Entries taken from a collection
=====
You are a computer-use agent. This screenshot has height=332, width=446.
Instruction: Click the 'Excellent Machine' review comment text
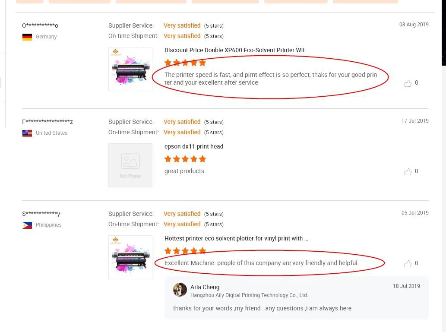[261, 263]

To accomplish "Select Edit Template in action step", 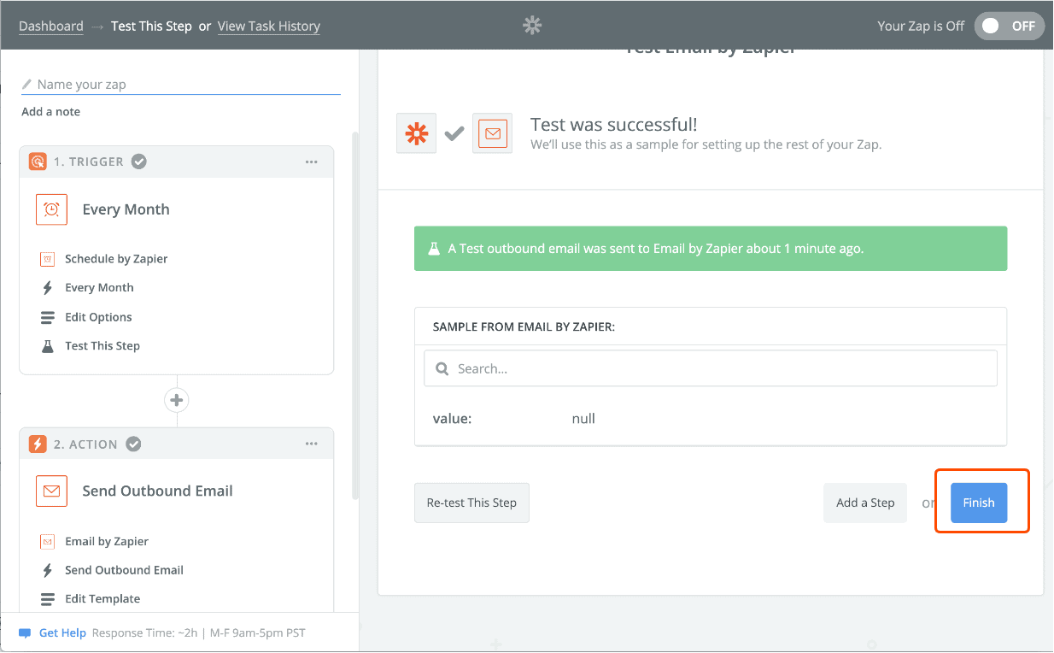I will pyautogui.click(x=102, y=599).
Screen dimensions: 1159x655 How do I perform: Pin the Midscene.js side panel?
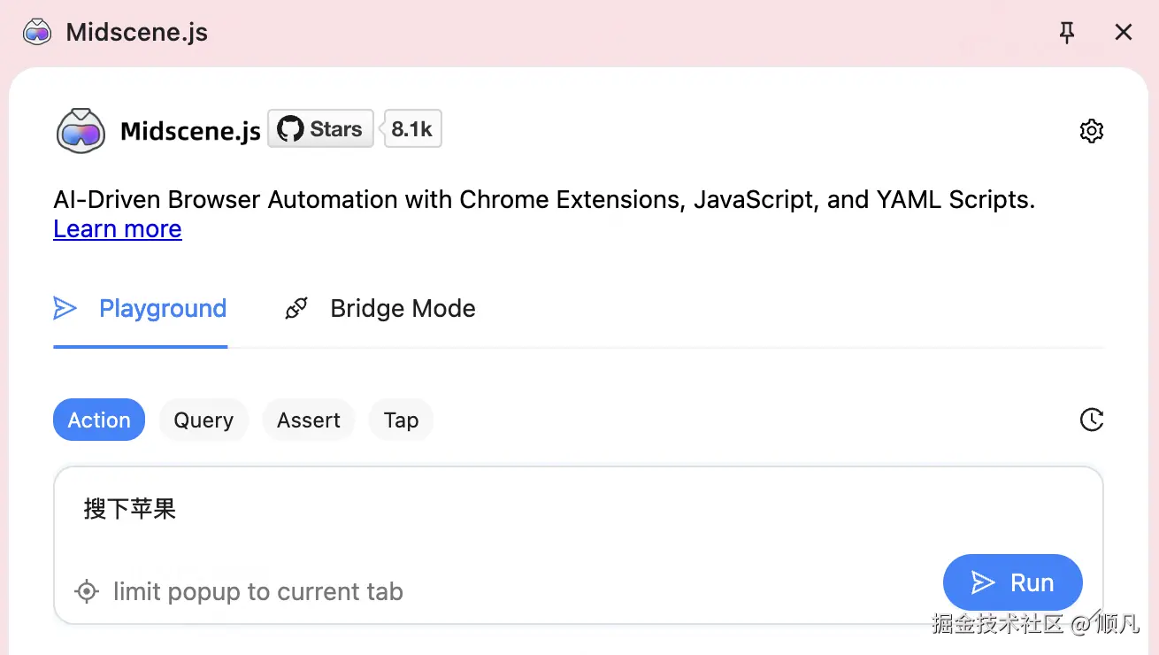(1067, 33)
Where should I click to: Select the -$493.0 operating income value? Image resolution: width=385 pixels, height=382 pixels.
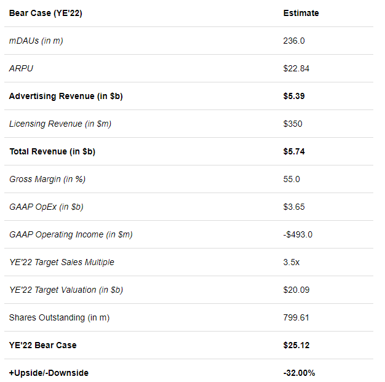tap(298, 234)
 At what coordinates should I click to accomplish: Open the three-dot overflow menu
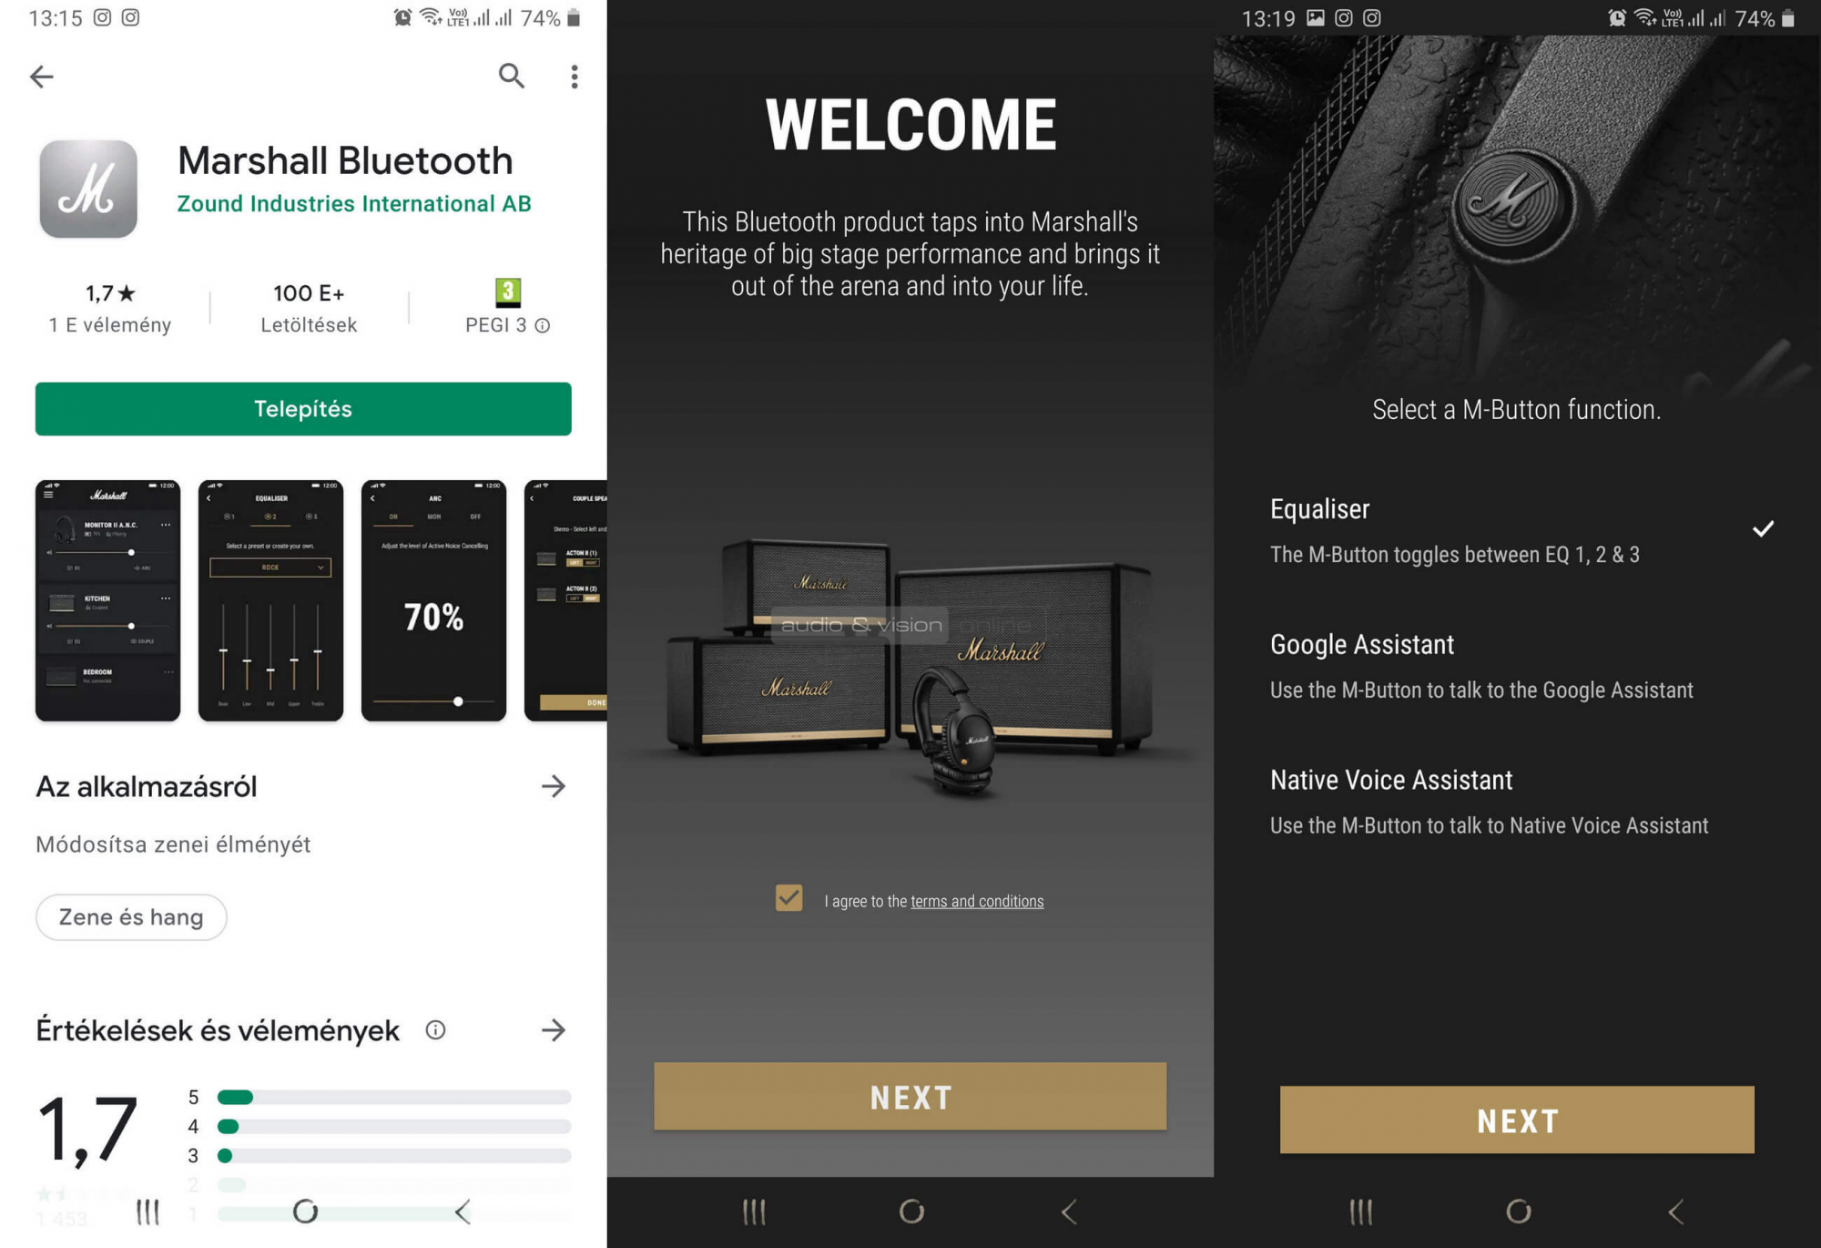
=====
Exercise objective
Leave the pictures out. Transcribe exactly the lines from the one with "Where should I" through the end of the records.

Answer space
Where should I click to: Select the -$493.0 operating income value? Image resolution: width=385 pixels, height=382 pixels.
tap(298, 234)
 At what coordinates should I click to accomplish: Open the three-dot overflow menu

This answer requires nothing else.